▶ **Brief**:
Every line that contains "pill" must be located and copied from the data.

▶ **Data**:
_ _ _

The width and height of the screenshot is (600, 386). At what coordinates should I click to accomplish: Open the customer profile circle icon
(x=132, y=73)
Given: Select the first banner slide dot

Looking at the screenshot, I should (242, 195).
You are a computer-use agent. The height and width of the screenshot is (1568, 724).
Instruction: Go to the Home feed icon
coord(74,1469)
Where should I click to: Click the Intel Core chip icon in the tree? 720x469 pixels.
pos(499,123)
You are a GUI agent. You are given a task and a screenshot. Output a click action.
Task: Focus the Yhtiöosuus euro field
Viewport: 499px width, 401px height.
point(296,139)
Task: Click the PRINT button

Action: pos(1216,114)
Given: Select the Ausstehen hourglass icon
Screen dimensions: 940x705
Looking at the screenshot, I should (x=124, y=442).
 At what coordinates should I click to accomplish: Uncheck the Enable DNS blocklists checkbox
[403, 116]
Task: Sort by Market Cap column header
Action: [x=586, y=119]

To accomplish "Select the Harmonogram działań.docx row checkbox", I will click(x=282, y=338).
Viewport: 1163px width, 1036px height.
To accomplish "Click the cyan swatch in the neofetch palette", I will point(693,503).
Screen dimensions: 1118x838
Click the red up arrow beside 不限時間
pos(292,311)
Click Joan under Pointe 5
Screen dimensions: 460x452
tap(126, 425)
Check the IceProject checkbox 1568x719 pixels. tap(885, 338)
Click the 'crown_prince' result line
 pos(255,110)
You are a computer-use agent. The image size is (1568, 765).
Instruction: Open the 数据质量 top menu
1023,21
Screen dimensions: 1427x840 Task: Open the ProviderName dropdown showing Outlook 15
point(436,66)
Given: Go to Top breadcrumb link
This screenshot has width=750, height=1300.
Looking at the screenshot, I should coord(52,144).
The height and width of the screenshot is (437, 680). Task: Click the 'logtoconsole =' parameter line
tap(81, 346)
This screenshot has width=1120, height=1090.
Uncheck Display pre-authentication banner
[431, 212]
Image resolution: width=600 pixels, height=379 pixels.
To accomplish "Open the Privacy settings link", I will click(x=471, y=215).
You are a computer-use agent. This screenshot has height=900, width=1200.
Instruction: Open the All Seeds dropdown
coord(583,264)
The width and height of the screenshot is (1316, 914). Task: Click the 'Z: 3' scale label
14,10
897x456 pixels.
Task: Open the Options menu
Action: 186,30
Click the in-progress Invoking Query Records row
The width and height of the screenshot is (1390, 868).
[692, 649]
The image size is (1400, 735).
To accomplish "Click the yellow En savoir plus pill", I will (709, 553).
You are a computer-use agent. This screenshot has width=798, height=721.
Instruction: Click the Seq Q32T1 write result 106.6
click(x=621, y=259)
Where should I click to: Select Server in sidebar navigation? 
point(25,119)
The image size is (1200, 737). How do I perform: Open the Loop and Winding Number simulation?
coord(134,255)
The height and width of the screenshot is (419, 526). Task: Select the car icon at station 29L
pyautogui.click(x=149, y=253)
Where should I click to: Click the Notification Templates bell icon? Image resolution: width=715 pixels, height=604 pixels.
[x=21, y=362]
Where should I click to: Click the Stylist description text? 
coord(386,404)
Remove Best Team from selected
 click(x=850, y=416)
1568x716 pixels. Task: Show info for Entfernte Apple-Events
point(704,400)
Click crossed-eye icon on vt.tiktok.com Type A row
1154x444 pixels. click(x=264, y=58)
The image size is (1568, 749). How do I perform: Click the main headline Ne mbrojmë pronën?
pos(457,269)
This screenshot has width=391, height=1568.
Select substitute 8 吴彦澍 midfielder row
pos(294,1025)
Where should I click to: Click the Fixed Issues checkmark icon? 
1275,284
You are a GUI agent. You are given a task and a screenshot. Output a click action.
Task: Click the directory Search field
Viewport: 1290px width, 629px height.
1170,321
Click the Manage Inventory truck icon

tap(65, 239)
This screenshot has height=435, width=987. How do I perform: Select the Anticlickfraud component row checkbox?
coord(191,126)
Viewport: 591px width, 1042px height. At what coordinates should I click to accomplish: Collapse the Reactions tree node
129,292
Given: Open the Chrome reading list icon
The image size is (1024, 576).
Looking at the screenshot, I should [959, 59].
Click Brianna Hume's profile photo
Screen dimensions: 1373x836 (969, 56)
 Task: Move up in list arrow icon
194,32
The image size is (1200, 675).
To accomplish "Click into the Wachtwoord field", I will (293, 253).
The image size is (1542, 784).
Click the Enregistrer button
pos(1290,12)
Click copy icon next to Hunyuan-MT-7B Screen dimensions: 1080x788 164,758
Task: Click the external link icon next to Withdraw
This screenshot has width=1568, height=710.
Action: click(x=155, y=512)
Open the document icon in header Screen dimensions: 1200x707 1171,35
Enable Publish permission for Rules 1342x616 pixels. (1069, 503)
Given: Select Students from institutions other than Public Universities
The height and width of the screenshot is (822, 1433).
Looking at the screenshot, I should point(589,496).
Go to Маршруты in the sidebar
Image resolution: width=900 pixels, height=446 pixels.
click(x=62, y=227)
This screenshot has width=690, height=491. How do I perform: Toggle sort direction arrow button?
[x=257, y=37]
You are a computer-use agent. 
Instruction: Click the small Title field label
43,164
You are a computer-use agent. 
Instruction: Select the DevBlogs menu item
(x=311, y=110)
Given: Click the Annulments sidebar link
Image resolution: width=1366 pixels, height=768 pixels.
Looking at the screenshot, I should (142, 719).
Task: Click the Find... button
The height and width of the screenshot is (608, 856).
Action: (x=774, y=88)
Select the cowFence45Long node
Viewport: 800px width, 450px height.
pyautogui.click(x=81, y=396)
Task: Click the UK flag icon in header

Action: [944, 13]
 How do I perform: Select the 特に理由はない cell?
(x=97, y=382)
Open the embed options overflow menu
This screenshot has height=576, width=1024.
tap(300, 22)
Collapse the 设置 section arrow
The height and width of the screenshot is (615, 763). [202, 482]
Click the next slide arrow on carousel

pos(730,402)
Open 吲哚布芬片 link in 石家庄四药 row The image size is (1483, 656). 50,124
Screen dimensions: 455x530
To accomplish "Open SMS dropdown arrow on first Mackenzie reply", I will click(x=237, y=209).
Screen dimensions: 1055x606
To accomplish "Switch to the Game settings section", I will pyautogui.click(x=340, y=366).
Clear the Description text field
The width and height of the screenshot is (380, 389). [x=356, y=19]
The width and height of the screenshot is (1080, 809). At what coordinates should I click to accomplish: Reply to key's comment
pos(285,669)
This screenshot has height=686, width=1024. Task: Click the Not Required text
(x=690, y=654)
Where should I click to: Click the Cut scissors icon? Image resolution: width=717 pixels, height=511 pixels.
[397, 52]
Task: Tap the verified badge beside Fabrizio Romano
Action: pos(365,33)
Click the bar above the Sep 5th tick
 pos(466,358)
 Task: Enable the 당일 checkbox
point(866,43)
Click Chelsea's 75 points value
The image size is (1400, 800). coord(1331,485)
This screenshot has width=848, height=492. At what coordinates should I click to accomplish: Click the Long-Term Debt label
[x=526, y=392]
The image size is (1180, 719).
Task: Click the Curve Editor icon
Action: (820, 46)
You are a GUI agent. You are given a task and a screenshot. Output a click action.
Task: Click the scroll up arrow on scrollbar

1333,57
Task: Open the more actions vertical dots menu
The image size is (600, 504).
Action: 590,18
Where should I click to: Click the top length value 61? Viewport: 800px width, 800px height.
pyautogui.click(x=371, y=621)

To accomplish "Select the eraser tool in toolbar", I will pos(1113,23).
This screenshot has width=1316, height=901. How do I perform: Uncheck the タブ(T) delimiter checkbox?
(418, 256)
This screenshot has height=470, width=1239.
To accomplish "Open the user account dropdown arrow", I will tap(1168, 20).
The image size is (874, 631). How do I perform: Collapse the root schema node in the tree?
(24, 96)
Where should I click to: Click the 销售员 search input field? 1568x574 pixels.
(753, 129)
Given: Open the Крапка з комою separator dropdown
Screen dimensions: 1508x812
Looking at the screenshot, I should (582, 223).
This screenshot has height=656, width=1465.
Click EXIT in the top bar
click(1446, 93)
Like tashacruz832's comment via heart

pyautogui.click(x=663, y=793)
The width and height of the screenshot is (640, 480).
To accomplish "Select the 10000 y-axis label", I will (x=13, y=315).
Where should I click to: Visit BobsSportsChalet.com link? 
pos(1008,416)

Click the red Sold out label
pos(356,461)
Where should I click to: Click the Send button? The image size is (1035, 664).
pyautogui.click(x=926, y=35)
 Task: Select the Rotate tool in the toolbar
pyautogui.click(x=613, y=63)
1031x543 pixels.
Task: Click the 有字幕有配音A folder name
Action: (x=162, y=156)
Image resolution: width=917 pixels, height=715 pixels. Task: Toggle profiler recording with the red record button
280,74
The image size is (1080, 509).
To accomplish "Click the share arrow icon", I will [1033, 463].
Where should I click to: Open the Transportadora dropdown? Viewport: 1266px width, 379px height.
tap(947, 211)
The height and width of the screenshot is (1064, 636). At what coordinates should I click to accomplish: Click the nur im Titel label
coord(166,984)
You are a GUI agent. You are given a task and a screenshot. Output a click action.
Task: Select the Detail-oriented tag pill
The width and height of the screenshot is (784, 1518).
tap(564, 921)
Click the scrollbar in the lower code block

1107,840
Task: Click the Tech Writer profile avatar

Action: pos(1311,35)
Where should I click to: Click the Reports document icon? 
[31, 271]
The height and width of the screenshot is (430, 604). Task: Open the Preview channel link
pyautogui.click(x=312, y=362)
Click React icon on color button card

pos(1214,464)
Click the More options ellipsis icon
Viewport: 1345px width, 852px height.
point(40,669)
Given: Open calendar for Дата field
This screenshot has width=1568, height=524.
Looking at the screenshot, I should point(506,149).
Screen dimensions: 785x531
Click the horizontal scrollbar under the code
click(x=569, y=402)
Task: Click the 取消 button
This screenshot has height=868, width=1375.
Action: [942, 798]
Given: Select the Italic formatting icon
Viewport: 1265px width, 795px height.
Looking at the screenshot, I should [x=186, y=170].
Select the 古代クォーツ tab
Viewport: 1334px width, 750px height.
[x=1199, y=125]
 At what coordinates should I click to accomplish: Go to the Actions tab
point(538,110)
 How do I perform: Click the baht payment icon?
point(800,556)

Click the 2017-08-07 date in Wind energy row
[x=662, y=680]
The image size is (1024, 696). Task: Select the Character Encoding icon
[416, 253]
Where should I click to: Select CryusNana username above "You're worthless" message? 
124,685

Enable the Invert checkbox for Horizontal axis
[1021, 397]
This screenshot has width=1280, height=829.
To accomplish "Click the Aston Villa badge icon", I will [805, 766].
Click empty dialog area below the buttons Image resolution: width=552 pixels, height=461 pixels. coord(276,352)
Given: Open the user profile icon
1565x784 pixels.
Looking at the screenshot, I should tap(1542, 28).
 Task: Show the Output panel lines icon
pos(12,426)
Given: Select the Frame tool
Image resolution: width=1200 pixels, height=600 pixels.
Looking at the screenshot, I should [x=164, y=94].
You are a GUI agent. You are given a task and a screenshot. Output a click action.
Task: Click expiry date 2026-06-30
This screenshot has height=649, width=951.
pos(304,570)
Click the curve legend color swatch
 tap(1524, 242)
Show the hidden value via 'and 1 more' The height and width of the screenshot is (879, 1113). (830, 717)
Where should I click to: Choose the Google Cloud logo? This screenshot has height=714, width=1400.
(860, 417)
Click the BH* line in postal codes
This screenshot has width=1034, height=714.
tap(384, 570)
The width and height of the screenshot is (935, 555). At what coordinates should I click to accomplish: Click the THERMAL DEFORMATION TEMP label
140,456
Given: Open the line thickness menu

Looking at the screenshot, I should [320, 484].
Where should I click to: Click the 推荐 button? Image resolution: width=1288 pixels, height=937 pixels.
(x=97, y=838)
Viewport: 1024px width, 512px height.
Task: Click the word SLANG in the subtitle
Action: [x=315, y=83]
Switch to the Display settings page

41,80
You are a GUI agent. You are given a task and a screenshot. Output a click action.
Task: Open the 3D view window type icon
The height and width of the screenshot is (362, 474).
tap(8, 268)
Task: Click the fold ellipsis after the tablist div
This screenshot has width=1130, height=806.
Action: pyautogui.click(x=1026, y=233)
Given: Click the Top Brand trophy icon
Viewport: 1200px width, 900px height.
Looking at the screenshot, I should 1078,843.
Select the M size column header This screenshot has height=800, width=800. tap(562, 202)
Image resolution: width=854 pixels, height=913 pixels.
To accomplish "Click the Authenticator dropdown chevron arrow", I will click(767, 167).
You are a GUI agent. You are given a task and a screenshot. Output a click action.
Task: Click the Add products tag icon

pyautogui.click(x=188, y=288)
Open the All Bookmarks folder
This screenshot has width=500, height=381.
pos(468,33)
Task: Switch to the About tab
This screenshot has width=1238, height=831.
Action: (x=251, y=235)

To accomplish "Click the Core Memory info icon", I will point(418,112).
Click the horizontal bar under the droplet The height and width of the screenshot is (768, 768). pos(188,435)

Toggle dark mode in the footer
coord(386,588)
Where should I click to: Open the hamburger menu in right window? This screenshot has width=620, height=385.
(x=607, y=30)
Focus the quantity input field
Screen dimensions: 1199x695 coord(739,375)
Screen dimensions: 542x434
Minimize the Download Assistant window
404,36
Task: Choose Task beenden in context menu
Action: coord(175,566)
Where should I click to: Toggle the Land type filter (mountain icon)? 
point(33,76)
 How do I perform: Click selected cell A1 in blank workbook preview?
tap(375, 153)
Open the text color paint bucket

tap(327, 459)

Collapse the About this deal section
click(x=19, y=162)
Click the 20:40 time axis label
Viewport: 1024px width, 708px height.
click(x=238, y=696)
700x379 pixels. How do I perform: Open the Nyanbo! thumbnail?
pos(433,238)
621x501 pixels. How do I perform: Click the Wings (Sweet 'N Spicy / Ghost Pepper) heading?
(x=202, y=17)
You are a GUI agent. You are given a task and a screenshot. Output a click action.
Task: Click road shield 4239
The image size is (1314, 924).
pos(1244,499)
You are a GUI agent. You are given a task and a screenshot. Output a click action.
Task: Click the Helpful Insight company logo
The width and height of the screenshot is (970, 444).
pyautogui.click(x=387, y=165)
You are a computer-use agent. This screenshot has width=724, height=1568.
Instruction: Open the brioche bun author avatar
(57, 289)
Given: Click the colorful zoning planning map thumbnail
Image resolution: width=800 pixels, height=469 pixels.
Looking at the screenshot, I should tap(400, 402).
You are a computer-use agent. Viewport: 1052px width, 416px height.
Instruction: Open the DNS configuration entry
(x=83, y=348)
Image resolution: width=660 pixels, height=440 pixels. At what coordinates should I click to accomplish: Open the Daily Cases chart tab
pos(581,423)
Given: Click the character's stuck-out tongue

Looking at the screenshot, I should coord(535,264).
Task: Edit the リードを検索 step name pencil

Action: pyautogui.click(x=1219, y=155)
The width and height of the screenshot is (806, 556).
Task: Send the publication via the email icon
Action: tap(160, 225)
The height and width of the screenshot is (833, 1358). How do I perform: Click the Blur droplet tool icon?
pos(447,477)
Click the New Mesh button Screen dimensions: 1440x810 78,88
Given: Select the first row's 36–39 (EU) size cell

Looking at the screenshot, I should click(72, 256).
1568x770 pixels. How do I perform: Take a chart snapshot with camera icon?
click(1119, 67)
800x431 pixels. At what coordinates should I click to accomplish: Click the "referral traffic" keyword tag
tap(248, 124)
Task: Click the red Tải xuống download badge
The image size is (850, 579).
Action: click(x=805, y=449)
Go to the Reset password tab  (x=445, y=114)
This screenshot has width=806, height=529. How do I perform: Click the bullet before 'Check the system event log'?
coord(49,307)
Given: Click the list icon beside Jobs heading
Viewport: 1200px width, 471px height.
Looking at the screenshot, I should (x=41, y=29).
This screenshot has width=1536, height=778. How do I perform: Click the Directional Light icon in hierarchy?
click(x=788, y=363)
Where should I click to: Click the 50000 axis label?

_ _ _

▶ **Finished exercise**:
To accomplish "Click the yellow En savoir plus pill", I will (709, 553).
Task: Select the Detail-oriented tag pill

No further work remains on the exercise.